3.2 The Three-Dimensional Nature of the Magnetic Field

It was Hermann Weyl, the philosopher of relativity as he has been called, in his beautiful book Symmetry who clearly emphasized faith in right-left equivalence as a central dogma of Western physical science, quite despite the fact that in his book he clearly shows the insurmountable difficulties in trying to frame the "asymmetry" of the behavior of the magnetic field, within an epistemological framework based on bilateral symmetry, whose real foundation is the same Aristotelian logic and whose character of faith derives from its predictive character, but which cannot account for the fact that the direction of the magnetic field is determined by the right-hand screw rule, which incidentally accounts for the formal definition of the vector product, so we can conclude that the magnetic field reflects the three-dimensional nature of space, from which its inherent capacity of energy storage could be derived.
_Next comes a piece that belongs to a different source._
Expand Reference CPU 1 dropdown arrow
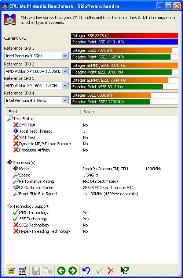The height and width of the screenshot is (278, 183). [x=65, y=56]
It is significant that as soon as Weyl has stated that.

"The result is, in short, that nothing in Physics has indicated an intrinsic difference between left and right..."
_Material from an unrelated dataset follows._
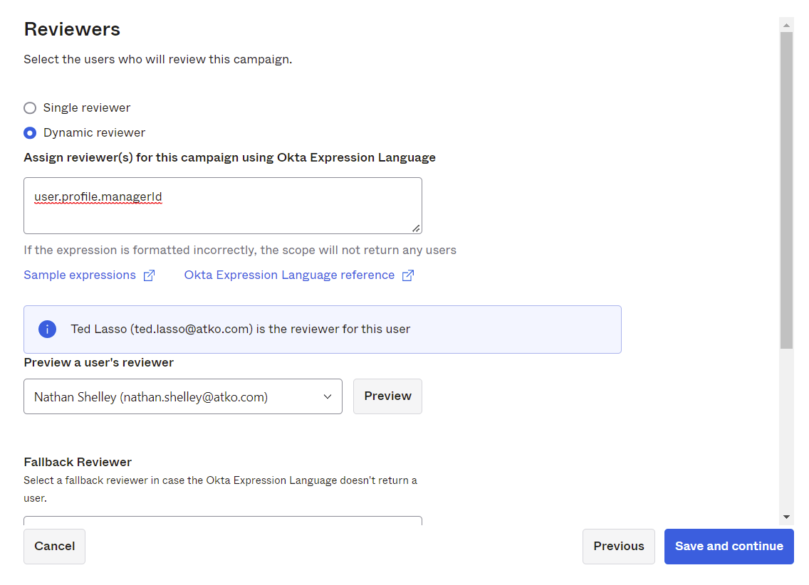Click the blue info icon in banner
The image size is (809, 585).
pos(47,330)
that the violation of parity in weak interactions - where the invariant character of the spin direction of the magnetic field plays such a fundamental role - has indicated the opposite.

The parity-breaking experiment was performed by C.S.Wu, and for this: a sample of Co 60[2,418] was polarized in such a way that its nuclei had their magnetic fields or spins aligned:

the applied magnetic field configuration was set up as shown in Figure 3.3.a., which coincided with the polarization direction of Co 60.
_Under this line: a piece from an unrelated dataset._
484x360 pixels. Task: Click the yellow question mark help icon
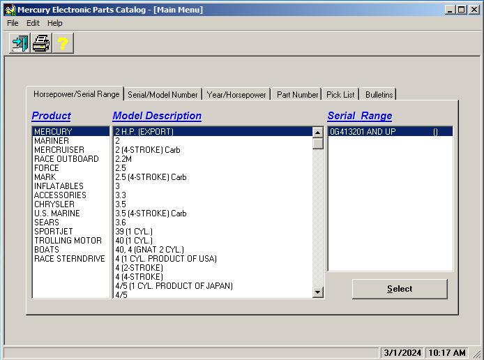click(63, 44)
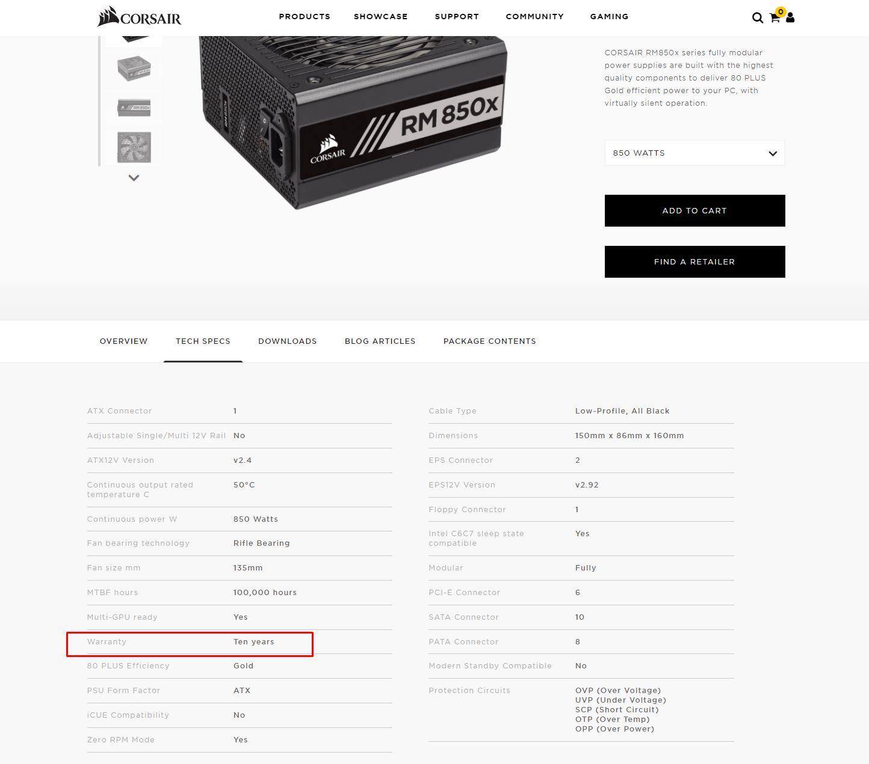
Task: Open the Community menu
Action: point(535,17)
"The system was inverted by rotating it 180° around the polarization line L, in such a way that the magnetic field and its spins were inverted and the experimental observation is shown in Figure 3.3.c: the result was that the direction of maximum electron emission intensity was inverted.

Actually based on the left-right equivalence it was theoretically thought to find something like the mirror image shown in Figure 3.3.b. but this was not what was observed experimentally. The experimental results are related to the fulfillment of the right-hand thread rule for the magnetic field and the indivisible unity of the magnetic poles.

All this we can interpret then, giving the magnetic field an ontological priority in relation to the electric field or the electric charge, and as an experimental proof of what Hermann Weyl did not want to recognize: that the physical structure of space contains a right-hand screw; that there is a fundamental asymmetry that leads us precisely to another type of symmetry whose starting point is not a line, but an ontological center that contains in itself a fundamental polarity, i.e., the same magnetic field.